#### ABOUT THIS TASK
Copy exactly the lines of the records below, starting at the line that contains "Switch measurements to CM" and continuing through the last line, both included; omit any pictures.

####################

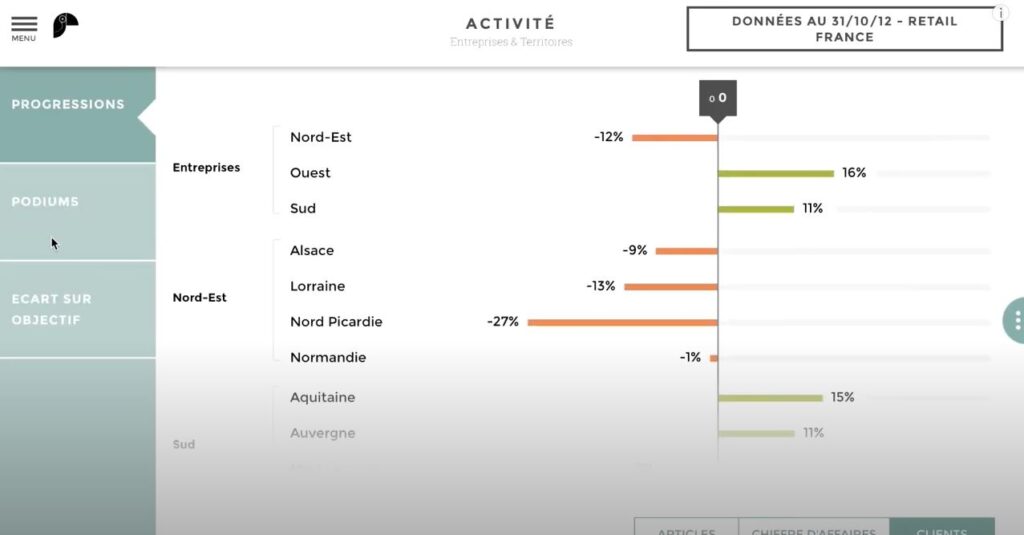
Task: Switch to Articles view
Action: coord(686,527)
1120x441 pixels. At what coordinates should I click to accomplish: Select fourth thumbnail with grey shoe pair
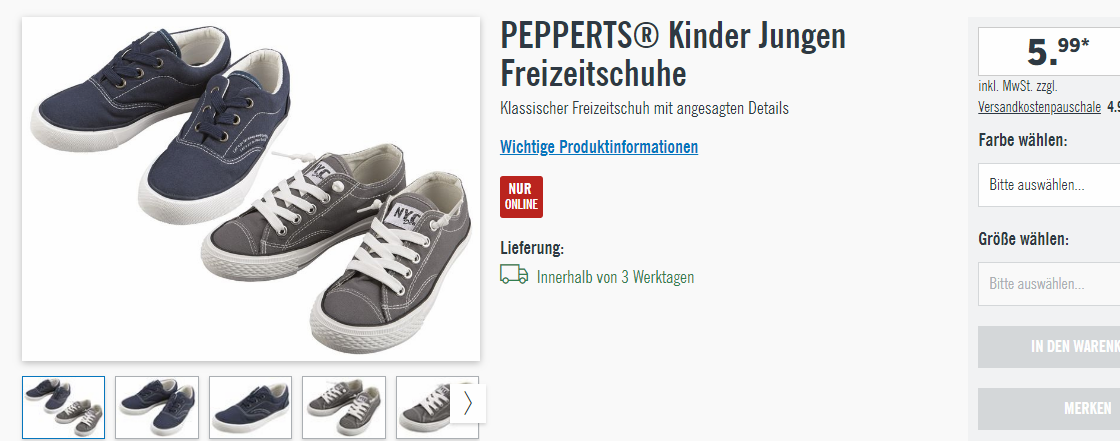344,407
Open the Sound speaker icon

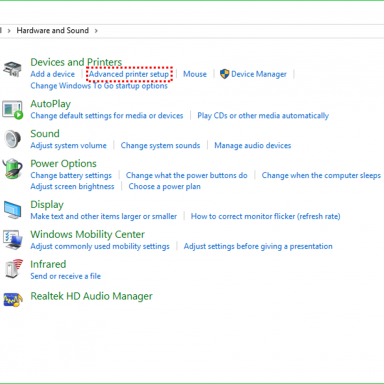tap(12, 139)

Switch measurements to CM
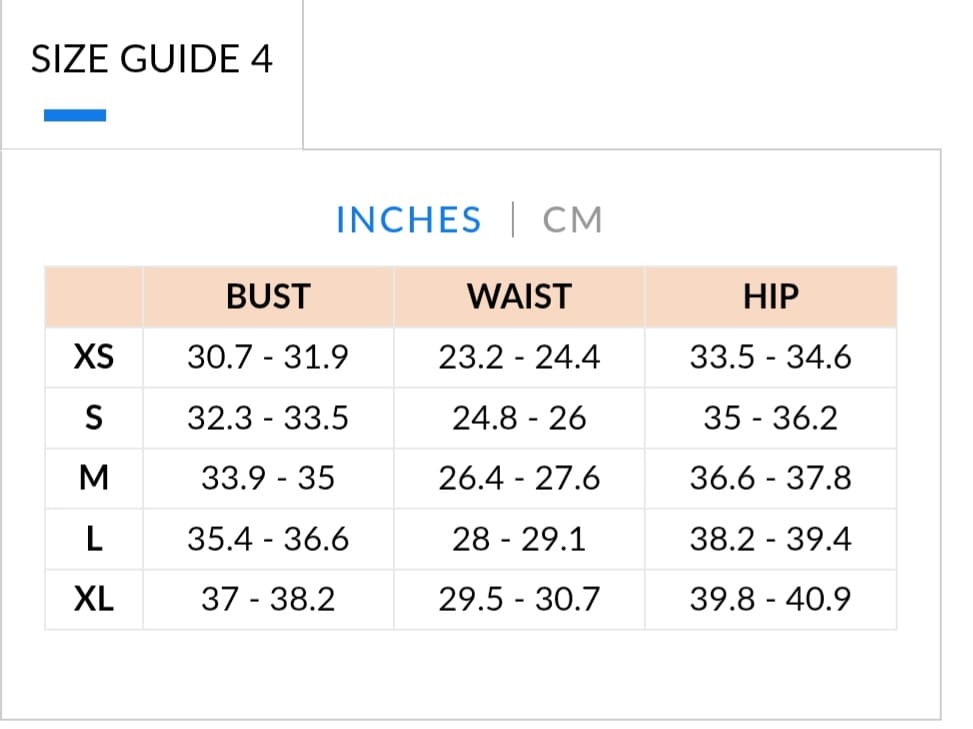point(573,220)
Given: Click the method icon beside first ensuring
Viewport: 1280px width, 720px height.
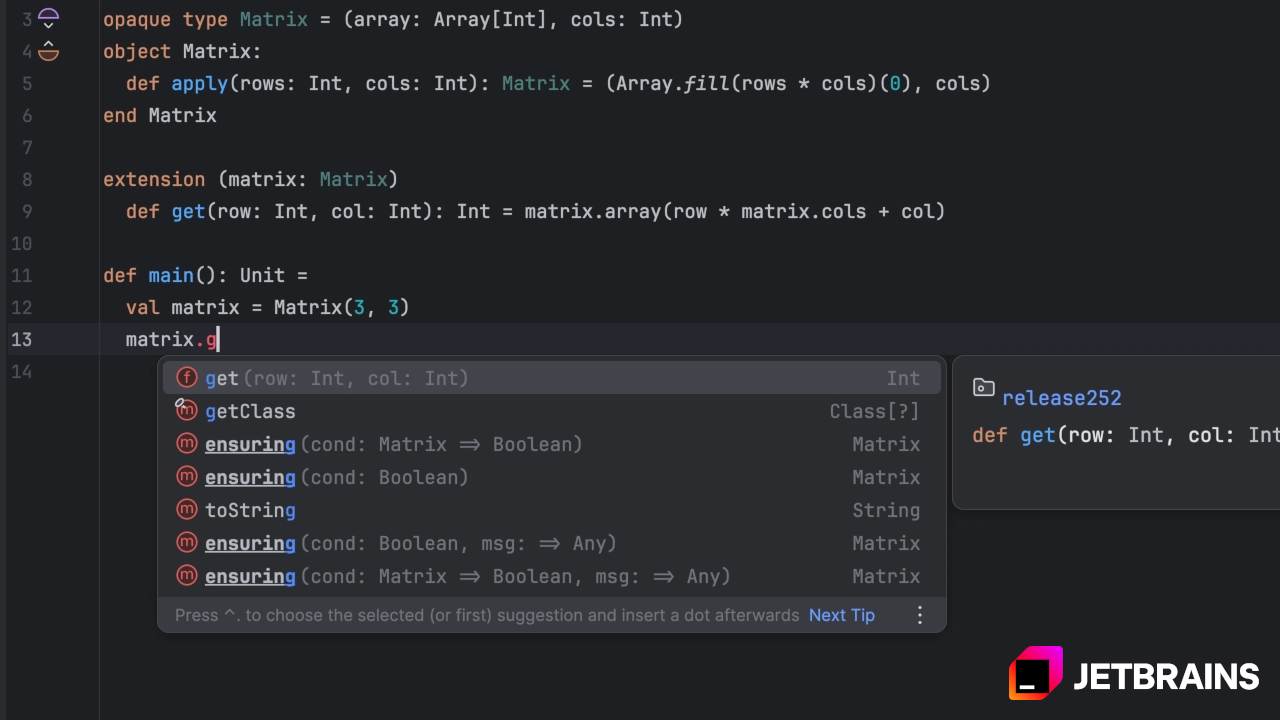Looking at the screenshot, I should (x=186, y=444).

####################

#### RESPONSE AREA
Switch measurements to CM
point(573,220)
Given: Click the method icon beside first ensuring
Viewport: 1280px width, 720px height.
Looking at the screenshot, I should (x=186, y=444).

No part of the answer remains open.